Chers frères ! Je n’emploie pas le mot frère sans raison. Depuis des décennies, nos deux peuples ont vécu ensemble. Un travailleur voltaïque qui épouse une belle Agni ou une belle Bété fait des enfants. Un Ivoirien épouse une Voltaïque et fait des enfants. Ces enfants se marient à leur tour et font des enfants. Puis ces petits fils se marient à leur tour et font des enfants.

Ce sont nos petits-enfants communs aux Ivoiriens et aux Burkinabè et leurs descendants que vous appelez aujourd’hui des Bouki ? Comment parvenez-vous à prendre l’un d’eux et à mesurer en lui la bonne dose de sang ivoirien et la bonne dose de sang burkinabè ?

Un Voltaïque qui vient en Cote-d’Ivoire, vient pour travailler.

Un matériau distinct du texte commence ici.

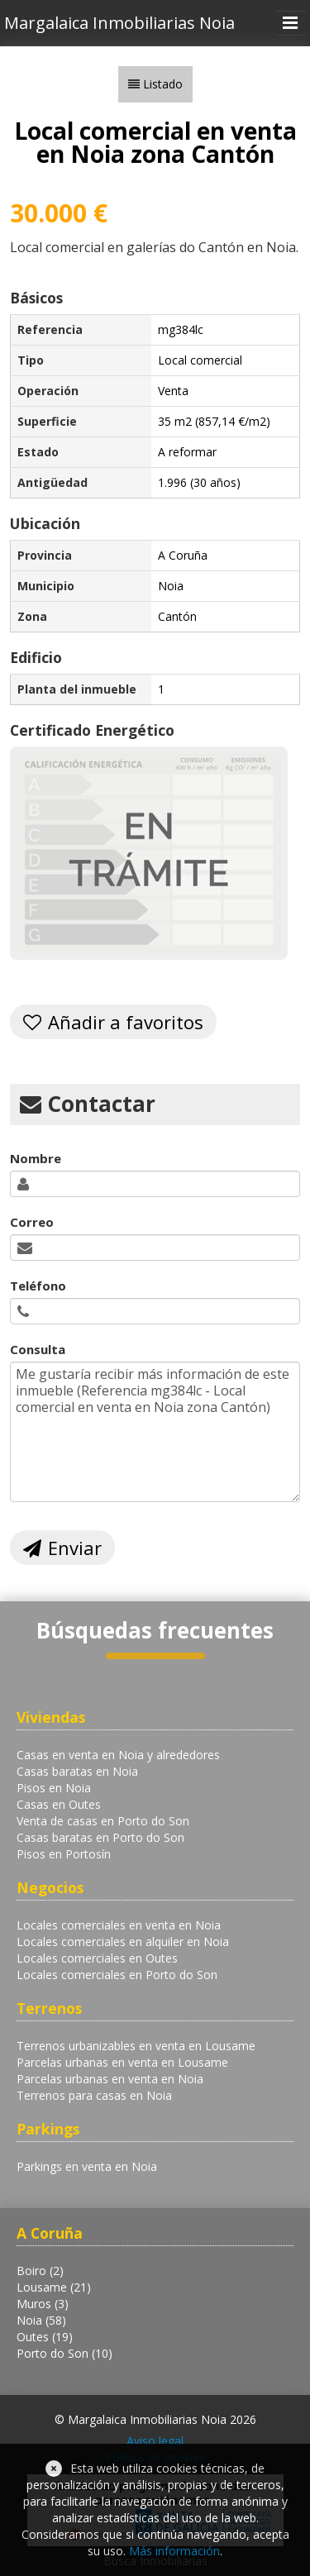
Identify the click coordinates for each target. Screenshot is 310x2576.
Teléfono (38, 1285)
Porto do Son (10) (64, 2353)
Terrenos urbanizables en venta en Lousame (136, 2046)
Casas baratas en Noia (77, 1771)
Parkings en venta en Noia (87, 2166)
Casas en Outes (59, 1804)
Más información (174, 2551)
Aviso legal (155, 2441)
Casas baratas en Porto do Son (100, 1837)
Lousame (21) (54, 2287)
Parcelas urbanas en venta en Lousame (122, 2062)
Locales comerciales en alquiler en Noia (123, 1941)
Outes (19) (45, 2337)
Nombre (35, 1158)
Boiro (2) (40, 2270)
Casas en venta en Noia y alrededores (118, 1755)
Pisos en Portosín (64, 1854)
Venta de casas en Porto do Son (103, 1821)
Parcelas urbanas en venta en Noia (110, 2079)
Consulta (37, 1349)
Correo (32, 1222)
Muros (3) (43, 2303)
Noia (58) (41, 2320)
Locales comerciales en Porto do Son (117, 1974)
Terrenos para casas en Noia (94, 2095)
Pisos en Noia (54, 1788)
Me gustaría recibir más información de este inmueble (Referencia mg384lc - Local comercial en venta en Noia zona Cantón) (155, 1432)
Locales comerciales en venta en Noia (119, 1925)
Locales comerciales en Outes (97, 1958)
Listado (163, 84)
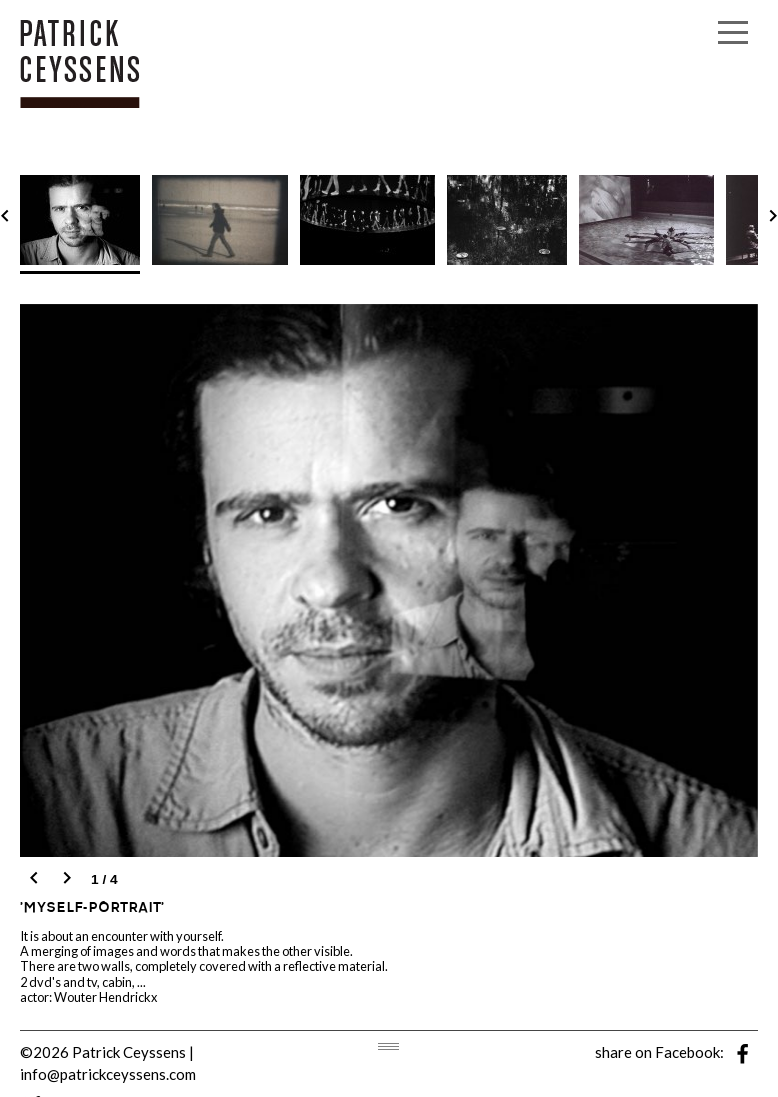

Rassurez-vous, ce premier travailleur connaît ses origines et tient à son village d’origine. Aujourd’hui, en Europe où je vis, mes amis ivoiriens connaissent leurs origines et tiennent plus que tout à ces origines.

Si vous leur demandez, ils vous diront que leurs enfants nés en Europe se sentent moins attachés à leurs origines africaines. Dites-moi s’il vous plaît, ce qui est valable pour un immigré ivoirien en Europe serait-il un tort pour un Africain vivant en Côte-d’Ivoire ? Et quelle fierté tire-t-on à insulter ainsi des gens sans raison valable ?

Quand les Burkinabè viennent dans votre pays, est-ce qu’ils respectent les lois de ce pays ? Est-ce qu’ils respectent les mœurs culturelles de ce pays ? Si vous répondez “oui” à ces questions, pouvez-vous me dire qu’est-ce qui permettrait à une ressortissante de la Côte-d’Ivoire de prétendre venir piétiner nos lois et nos habitudes culturelles ?

Je m’adresse à mes frères ivoiriens qui ont su garder la tête froide. Parlez à vos frères au sang chaud qui insultent tout un peuple à cause d’un malheureux incident ! Pouvez-vous soutenir que tous les 20 millions de Burkinabè étaient à l’aéroport lors de cette affaire minable ? Si vous répondez “non” à cette question, reconnaissez que vous avez maltraité la dignité de millions de personnes qui ne vous ont rien fait. Et quand on insulte quelqu’un qui ne vous a rien fait, quelqu’un qui est dans son bon droit, on se doit de présenter des excuses à cette personne. C’est ce que disent tous les préceptes de la bonne éducation.